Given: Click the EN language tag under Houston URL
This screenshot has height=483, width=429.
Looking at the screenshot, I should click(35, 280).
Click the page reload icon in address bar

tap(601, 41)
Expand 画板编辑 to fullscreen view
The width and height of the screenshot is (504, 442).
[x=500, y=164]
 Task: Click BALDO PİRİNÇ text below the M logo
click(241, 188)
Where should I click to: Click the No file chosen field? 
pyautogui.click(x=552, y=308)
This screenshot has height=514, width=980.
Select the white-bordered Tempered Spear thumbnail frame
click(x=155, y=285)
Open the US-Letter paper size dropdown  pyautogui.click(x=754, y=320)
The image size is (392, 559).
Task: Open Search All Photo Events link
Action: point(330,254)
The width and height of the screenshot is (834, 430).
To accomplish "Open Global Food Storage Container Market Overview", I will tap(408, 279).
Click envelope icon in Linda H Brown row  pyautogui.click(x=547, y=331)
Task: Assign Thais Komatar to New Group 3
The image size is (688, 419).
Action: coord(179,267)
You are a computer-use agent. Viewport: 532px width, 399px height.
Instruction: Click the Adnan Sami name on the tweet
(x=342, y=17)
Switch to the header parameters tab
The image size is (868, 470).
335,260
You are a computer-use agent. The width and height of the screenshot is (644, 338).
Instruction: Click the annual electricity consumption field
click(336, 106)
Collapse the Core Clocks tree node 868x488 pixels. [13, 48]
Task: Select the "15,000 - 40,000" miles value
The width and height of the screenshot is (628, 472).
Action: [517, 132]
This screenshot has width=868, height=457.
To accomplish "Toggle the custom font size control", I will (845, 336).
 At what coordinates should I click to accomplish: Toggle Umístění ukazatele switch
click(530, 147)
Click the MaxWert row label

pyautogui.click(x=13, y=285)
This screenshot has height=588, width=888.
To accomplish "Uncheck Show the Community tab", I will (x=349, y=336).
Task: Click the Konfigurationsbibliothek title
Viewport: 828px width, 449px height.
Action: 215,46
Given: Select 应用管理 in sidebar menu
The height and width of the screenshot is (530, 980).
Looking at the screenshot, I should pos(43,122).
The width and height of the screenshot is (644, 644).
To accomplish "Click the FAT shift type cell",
※
Job: Convert everything from the line containing "The width and height of the screenshot is (834, 430)." down to the line containing "Action: coord(179,267)" into a Markdown table with columns No. and Line, omitting blank lines.

Complete answer:
| No. | Line |
|---|---|
| 1 | The width and height of the screenshot is (834, 430). |
| 2 | To accomplish "Open Global Food Storage Container Market Overview", I will tap(408, 279). |
| 3 | Click envelope icon in Linda H Brown row  pyautogui.click(x=547, y=331) |
| 4 | Task: Assign Thais Komatar to New Group 3 |
| 5 | The image size is (688, 419). |
| 6 | Action: coord(179,267) |